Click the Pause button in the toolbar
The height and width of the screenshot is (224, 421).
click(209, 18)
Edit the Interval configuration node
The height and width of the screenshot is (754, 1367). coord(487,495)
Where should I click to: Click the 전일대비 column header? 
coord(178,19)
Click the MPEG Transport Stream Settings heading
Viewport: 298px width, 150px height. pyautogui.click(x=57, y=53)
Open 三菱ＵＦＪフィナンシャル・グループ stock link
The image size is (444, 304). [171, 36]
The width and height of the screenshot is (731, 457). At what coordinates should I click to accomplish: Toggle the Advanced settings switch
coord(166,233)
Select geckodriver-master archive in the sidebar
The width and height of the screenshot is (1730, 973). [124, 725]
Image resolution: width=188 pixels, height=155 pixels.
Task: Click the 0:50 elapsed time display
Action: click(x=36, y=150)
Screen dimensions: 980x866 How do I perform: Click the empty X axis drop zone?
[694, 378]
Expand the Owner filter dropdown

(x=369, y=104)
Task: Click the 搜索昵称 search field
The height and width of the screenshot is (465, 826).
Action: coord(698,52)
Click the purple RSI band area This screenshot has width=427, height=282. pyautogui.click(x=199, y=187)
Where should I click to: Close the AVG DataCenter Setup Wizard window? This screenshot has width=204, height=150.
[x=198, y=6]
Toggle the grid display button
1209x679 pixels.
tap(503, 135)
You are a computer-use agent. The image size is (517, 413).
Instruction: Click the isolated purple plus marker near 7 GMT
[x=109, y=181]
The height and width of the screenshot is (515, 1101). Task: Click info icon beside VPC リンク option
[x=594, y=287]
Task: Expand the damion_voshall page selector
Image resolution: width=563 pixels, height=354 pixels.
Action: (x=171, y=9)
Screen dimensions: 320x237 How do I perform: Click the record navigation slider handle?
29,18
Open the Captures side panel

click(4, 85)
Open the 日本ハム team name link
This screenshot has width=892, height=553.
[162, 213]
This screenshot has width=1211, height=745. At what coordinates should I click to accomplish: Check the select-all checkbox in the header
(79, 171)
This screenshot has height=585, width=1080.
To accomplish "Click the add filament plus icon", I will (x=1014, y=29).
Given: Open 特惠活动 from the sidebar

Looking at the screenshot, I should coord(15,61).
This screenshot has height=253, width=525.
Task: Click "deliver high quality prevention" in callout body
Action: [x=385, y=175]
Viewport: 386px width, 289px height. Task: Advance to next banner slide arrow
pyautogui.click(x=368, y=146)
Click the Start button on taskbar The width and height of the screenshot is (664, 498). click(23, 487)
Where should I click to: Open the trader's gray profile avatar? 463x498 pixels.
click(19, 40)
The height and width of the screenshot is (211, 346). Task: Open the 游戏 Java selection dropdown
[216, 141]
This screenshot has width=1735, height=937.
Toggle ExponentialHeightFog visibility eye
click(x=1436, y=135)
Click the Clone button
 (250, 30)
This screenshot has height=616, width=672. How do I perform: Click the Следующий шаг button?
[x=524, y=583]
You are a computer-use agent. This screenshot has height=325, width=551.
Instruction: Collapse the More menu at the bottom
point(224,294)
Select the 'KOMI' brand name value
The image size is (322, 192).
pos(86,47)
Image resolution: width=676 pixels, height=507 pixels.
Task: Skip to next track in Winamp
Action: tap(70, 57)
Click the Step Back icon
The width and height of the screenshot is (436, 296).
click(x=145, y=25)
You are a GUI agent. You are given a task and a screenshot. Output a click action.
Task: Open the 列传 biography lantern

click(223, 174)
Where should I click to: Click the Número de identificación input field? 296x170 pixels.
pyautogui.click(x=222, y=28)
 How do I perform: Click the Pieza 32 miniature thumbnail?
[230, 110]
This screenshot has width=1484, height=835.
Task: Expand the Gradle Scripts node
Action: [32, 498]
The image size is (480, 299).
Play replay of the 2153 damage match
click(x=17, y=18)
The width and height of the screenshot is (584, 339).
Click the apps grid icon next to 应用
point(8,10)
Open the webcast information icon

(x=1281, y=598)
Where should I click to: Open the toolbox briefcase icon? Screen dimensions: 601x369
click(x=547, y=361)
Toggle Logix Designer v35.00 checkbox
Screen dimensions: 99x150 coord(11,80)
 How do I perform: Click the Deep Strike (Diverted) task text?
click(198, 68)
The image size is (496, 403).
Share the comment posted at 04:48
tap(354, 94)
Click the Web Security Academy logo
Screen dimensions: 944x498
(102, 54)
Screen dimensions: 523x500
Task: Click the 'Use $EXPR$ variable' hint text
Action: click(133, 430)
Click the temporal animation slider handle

[STATED GOAL]
Please echo every one of the lines above, reproducing each one word for word.

[RESPONSE]
Click the Pause button in the toolbar
The height and width of the screenshot is (224, 421).
click(209, 18)
Edit the Interval configuration node
The height and width of the screenshot is (754, 1367). coord(487,495)
Where should I click to: Click the 전일대비 column header? 
coord(178,19)
Click the MPEG Transport Stream Settings heading
Viewport: 298px width, 150px height. pyautogui.click(x=57, y=53)
Open 三菱ＵＦＪフィナンシャル・グループ stock link
The image size is (444, 304). [171, 36]
The width and height of the screenshot is (731, 457). At what coordinates should I click to accomplish: Toggle the Advanced settings switch
coord(166,233)
Select geckodriver-master archive in the sidebar
The width and height of the screenshot is (1730, 973). [124, 725]
Image resolution: width=188 pixels, height=155 pixels.
Task: Click the 0:50 elapsed time display
Action: click(x=36, y=150)
Screen dimensions: 980x866 How do I perform: Click the empty X axis drop zone?
[694, 378]
Expand the Owner filter dropdown

(x=369, y=104)
Task: Click the 搜索昵称 search field
The height and width of the screenshot is (465, 826).
Action: coord(698,52)
Click the purple RSI band area This screenshot has width=427, height=282. pyautogui.click(x=199, y=187)
Where should I click to: Close the AVG DataCenter Setup Wizard window? This screenshot has width=204, height=150.
[x=198, y=6]
Toggle the grid display button
1209x679 pixels.
tap(503, 135)
You are a computer-use agent. The image size is (517, 413).
Instruction: Click the isolated purple plus marker near 7 GMT
[x=109, y=181]
The height and width of the screenshot is (515, 1101). Task: Click info icon beside VPC リンク option
[x=594, y=287]
Task: Expand the damion_voshall page selector
Image resolution: width=563 pixels, height=354 pixels.
Action: (x=171, y=9)
Screen dimensions: 320x237 How do I perform: Click the record navigation slider handle?
29,18
Open the Captures side panel

click(4, 85)
Open the 日本ハム team name link
This screenshot has width=892, height=553.
[162, 213]
This screenshot has width=1211, height=745. At what coordinates should I click to accomplish: Check the select-all checkbox in the header
(79, 171)
This screenshot has height=585, width=1080.
To accomplish "Click the add filament plus icon", I will (x=1014, y=29).
Given: Open 特惠活动 from the sidebar

Looking at the screenshot, I should coord(15,61).
This screenshot has height=253, width=525.
Task: Click "deliver high quality prevention" in callout body
Action: [x=385, y=175]
Viewport: 386px width, 289px height. Task: Advance to next banner slide arrow
pyautogui.click(x=368, y=146)
Click the Start button on taskbar The width and height of the screenshot is (664, 498). click(23, 487)
Where should I click to: Open the trader's gray profile avatar? 463x498 pixels.
click(19, 40)
The height and width of the screenshot is (211, 346). Task: Open the 游戏 Java selection dropdown
[216, 141]
This screenshot has width=1735, height=937.
Toggle ExponentialHeightFog visibility eye
click(x=1436, y=135)
Click the Clone button
 (250, 30)
This screenshot has height=616, width=672. How do I perform: Click the Следующий шаг button?
[x=524, y=583]
You are a computer-use agent. This screenshot has height=325, width=551.
Instruction: Collapse the More menu at the bottom
point(224,294)
Select the 'KOMI' brand name value
The image size is (322, 192).
pos(86,47)
Image resolution: width=676 pixels, height=507 pixels.
Task: Skip to next track in Winamp
Action: tap(70, 57)
Click the Step Back icon
The width and height of the screenshot is (436, 296).
click(x=145, y=25)
You are a GUI agent. You are given a task and a screenshot. Output a click action.
Task: Open the 列传 biography lantern

click(223, 174)
Where should I click to: Click the Número de identificación input field? 296x170 pixels.
pyautogui.click(x=222, y=28)
 How do I perform: Click the Pieza 32 miniature thumbnail?
[230, 110]
This screenshot has width=1484, height=835.
Task: Expand the Gradle Scripts node
Action: [32, 498]
The image size is (480, 299).
Play replay of the 2153 damage match
click(x=17, y=18)
The width and height of the screenshot is (584, 339).
Click the apps grid icon next to 应用
point(8,10)
Open the webcast information icon

(x=1281, y=598)
Where should I click to: Open the toolbox briefcase icon? Screen dimensions: 601x369
click(x=547, y=361)
Toggle Logix Designer v35.00 checkbox
Screen dimensions: 99x150 coord(11,80)
 How do I perform: Click the Deep Strike (Diverted) task text?
click(198, 68)
The image size is (496, 403).
Share the comment posted at 04:48
tap(354, 94)
Click the Web Security Academy logo
Screen dimensions: 944x498
(102, 54)
Screen dimensions: 523x500
Task: Click the 'Use $EXPR$ variable' hint text
Action: click(133, 430)
Click the temporal animation slider handle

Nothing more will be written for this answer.